One of the beauties of the Ruby community is the benefit of choice. Original Ruby interpreter? Check. Ruby interpreter in Java? Check. Ruby interpreter in Ruby? Check. Ruby for .NET? Check. Projects like these make it easier to integrate Ruby in almost any environment.
Specifically, the development of JRuby has been full steam ahead ever since Sun decided to hire two developers on full-time to work on the JRuby project. This has meant constant releases, each with a large change set. The project has most recently hit its 1.1 state which includes a 100% compatible Ruby 1.8.6 interpreter written completely in Java. This means you can simply drop the JRuby JAR file in your Java project and begin writing Ruby code. Or you can go ahead and integrate Swing into your Ruby application; seamlessly.
I work for a Fortune 100 company, a defense contractor with a pretty strict development environment. What does this mean? For the most part I’m limited to Windows, anything I would like installed on my PC needs to go through an approval process (which can take 3-6 months, easily) and the existing choice of tools is quite limited. Luckily, Java is one of the big hitters for development in the software department. The standard load on my PC contains a pretty recent JRE/JDK which opens the door to JRuby. JRuby at this point is simply a drop in, a tool I can integrate to my existing environment. It’s not an executable that needs to be virus scanned or something that shows up in the wonderful Windows “Add/Remove Programs” dialog.
And it is wonderful.
Next, enter NetBeans, an IDE for the big hitter languages; C++, Java and most recently, Ruby and Javascript. NetBeans is one of the few tools that makes working in Windows a pleasure. I’m a Mac guy, so spending 9 hours at work on a PC can be painful at times but a properly configured NetBeans can give me an IDE that looks similar to TextMate. Couple this with Cygwin and I’ve got a pretty similar development environment as I would in a Mac or Linux environment. Built in Autotest, incredible code completion (including completion on your ActiveRecord models) and integration with the major SCM tools out there makes NetBeans a necessary tool when working with Ruby in Windows.
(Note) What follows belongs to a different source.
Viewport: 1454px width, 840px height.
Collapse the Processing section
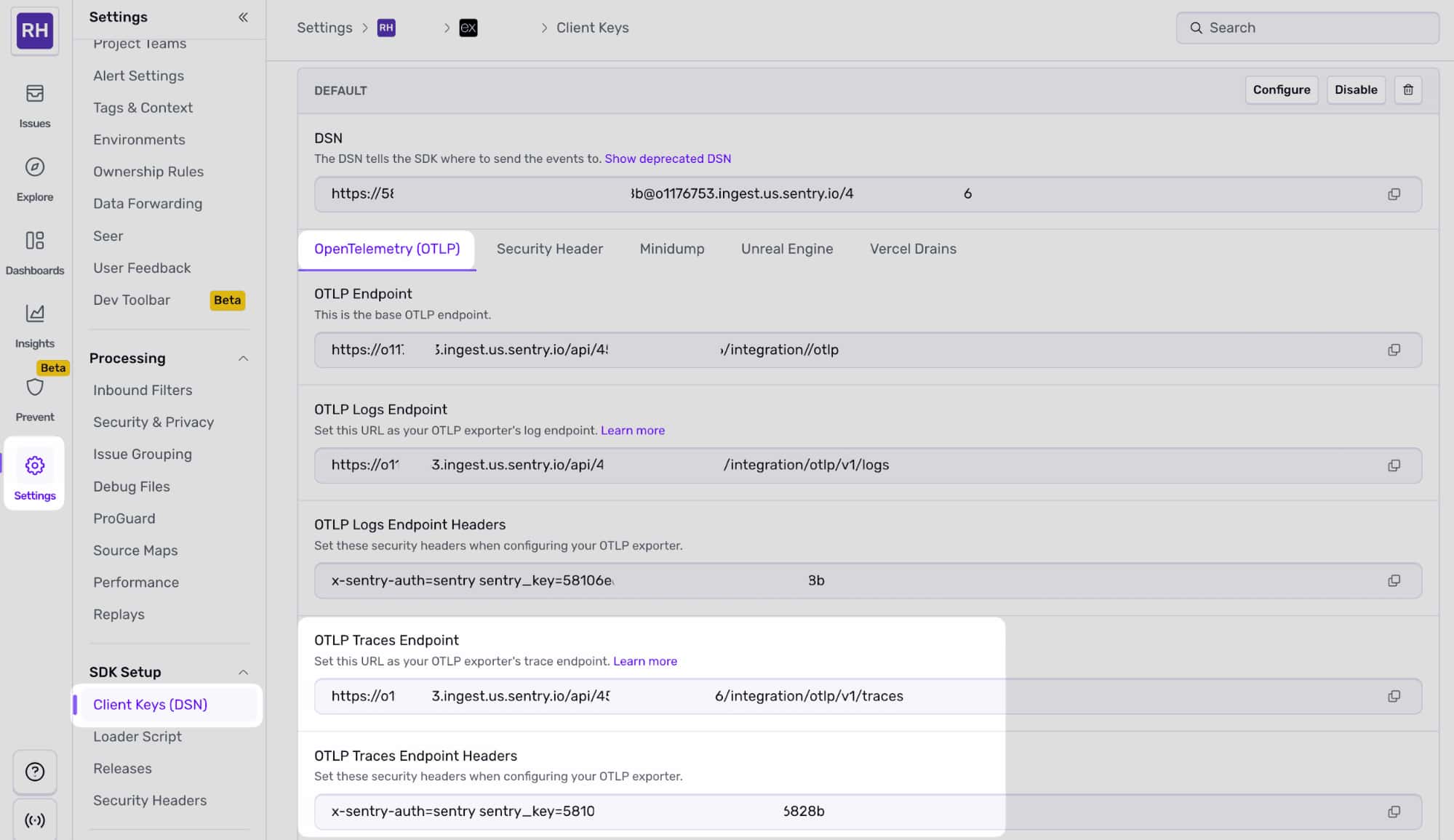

JRuby has full support for Rails. Now I have the option to either work in Rails or the company blessed solution of ColdFusion. Tough choice, eh? With JDBC drivers for every major database out there, I can quickly prototype and develop applications against both Oracle and PostgreSQL which I have at my disposal.
JRuby also has a great community with an active mailing list. Hit a bug? Missing a feature? Go ahead and submit a ticket to their JIRA bug tracking instance and chances are it will get addressed in the next release. I ran into a bug with the JDBC-PostgreSQL driver, browsed their bug tracking library and found that not only had it been submitted already, but Ola Bini, one of their active developers had corrected the bug that morning and posted a fix that I was able to grab and continue on with my development.
But what about getting Ruby accepted by others in your environment? I think the general consensus on this has been to simply go ahead an whip up an application and go ahead and demo it. Show off the benefits, the clean code and the time saved by using Ruby over whatever you would have otherwise built the tool with. Ask for forgiveness later.
So the next time you have that itch to integrate Ruby (or Rails) at work, go ahead and give JRuby a look. You’ll be a much happier person because of it and your co-workers who are unfamiliar with Ruby will thank you.
5 comments ↓
Great to hear about someone using JRuby to sneak ruby into stubborn environments. How did it end up working out?
[…] on Rails’ applicability within the corporate world. One a somewhat related note, you can read JRuby - Or how I manage to write Ruby in a strict corporate environment and Why I think Ruby on Rails is an ideal web development environment by Andy […]
Thanks for the comment Mark. It works out wonderfully. Because a lot of the systems we work with are legacy systems, I have stepped up and have become the R&D guy in the group; searching for new ways we can more quickly develop as well as migrate to newer technologies so we’re not digging ourselves deeper in the stone age.
Oddly enough I am in a similar situation like you, working for big defense contractor. I have playing around with JRuby also and looking for an opportunity to sneak it in shortly. One problem I have faced is that with our firewalls and all http traffic thru proxy server, the gem installation has not worked for me. I have tried setting the http_proxy env variables but nothing has worked so far. Did u face similar issues and if u did how did u work around them? BTW while posting this message I saw this blog post at http://ashishkulkarni.blogspot.com/2006/07/installing-ruby-and-rails-framework.html that provided a link to download gems directly from http://rubyforge.vm.bytemark.co.uk/gems/ but u still have to worry about dependencies.
This was something I ran into actually. However, using the HTTP_PROXY environmental variable was all I needed to get up and running. Since we’re on a Windows network it was simply in the form of http://windows_login:password@proxy:port and I was up and running with gem support.
Another thing that has slowed my pace is the lack of Subversion which has made a few things prove difficult. script/plugin install’s don’t always go as planned and I sometimes have to download the archive and uncompress it in my vendor directory myself.
I’ll keep an eye out for a solution but for now it looks like installing gems by themselves might have to be the solution for you; for now. Good luck!